Sleep study preparation
Sleep studies are common procedures that can help diagnose sleep disorders in children. They are often recommended for children who show symptoms such as snoring, gasping for air, or excessive daytime drowsiness. Here is a detailed guide to help you prepare for your child's sleep study:
- Confirm the Appointment: It is important to verbally confirm the appointment with the sleep study centre. Some centres may require confirmation by a specific time on the day of the study.
- Arrive on Time: Plan to arrive at the sleep centre at least 2 hours before your child's usual bedtime. This will allow enough time for the setup of the equipment and for your child to get comfortable.
- Bring Necessary Items: Bring all your child's medications, formula, special foods, and medical equipment, including respiratory and G-tube equipment. Pack as if you are staying in a hotel. Also, bring your child's favourite toys, stuffed animals, or blankets to make them feel more at ease.
- Meals and Snacks: Most sleep centres do not provide food, so bring a bedtime snack if your child usually has one. You and your child should have dinner before arriving for the sleep study.
- Caffeine Restriction: Limit caffeine products for at least 24 hours before the sleep study.
- Nap Restriction: On the day of the study, keep your child awake and active to minimize napping. This will help maximize sleep during the study.
- Hair Preparation: Ensure your child has clean, dry hair with no products or hair accessories that may prevent access to the scalp.
- Bedtime Routine: Maintain your child's usual bedtime routine.

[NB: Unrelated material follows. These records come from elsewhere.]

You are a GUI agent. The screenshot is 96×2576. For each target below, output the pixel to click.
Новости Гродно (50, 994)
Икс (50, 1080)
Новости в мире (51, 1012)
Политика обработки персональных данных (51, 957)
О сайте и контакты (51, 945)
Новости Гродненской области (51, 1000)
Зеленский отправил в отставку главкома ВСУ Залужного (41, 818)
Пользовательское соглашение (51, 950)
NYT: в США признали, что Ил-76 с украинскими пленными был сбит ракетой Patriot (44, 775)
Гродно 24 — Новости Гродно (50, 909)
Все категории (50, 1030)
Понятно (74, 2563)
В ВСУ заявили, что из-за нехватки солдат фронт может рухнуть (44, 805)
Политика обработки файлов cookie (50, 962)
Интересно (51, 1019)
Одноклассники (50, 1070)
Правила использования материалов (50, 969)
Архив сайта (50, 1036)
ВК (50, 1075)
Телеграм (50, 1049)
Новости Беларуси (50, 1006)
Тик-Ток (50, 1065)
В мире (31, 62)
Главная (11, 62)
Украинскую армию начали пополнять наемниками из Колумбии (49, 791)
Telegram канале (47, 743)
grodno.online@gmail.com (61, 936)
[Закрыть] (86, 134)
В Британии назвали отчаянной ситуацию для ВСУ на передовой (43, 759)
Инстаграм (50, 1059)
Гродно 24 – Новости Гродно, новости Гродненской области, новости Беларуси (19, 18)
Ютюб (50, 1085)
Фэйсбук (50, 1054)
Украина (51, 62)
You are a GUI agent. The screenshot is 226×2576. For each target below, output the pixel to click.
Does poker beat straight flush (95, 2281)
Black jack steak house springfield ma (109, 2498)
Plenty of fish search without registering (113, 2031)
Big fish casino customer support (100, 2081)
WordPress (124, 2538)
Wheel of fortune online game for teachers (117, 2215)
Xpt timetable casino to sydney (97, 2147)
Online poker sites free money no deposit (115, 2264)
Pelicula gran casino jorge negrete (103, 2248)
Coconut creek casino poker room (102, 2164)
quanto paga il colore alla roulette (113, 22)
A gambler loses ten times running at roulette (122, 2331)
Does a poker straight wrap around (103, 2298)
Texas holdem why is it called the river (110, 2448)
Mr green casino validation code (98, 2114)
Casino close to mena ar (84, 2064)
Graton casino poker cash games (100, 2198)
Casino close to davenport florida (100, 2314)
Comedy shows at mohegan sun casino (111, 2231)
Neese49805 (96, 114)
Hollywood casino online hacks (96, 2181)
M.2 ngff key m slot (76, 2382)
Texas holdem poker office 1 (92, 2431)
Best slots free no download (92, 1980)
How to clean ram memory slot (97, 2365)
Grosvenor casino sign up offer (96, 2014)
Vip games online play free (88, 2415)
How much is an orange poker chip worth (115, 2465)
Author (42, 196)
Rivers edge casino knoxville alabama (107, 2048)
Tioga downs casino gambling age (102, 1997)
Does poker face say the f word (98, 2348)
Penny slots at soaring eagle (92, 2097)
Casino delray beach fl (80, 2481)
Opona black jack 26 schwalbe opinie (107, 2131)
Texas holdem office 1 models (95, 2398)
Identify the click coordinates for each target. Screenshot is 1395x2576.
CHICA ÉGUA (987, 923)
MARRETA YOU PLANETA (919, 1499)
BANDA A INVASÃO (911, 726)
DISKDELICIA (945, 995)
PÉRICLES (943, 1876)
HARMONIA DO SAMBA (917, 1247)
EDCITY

The sleep technical staff will work with you to ensure your child goes to bed at their regular time.
- Parent/Guardian Presence: One parent or guardian is typically required to stay overnight with the child. Sleep centres usually provide a separate bed or sleeping chair for the parent/guardian.
- Electronic Devices: Personal electronic devices can be used while the sensors are being placed but must be turned off during the actual sleep study.
- Illness: If your child becomes ill, contact the sleep centre immediately to reschedule the study.
By following these preparation steps, you can help ensure that your child's sleep study goes as smoothly as possible. Remember to work closely with the sleep technical staff and ask any questions you may have to ensure a comfortable experience for you and your child.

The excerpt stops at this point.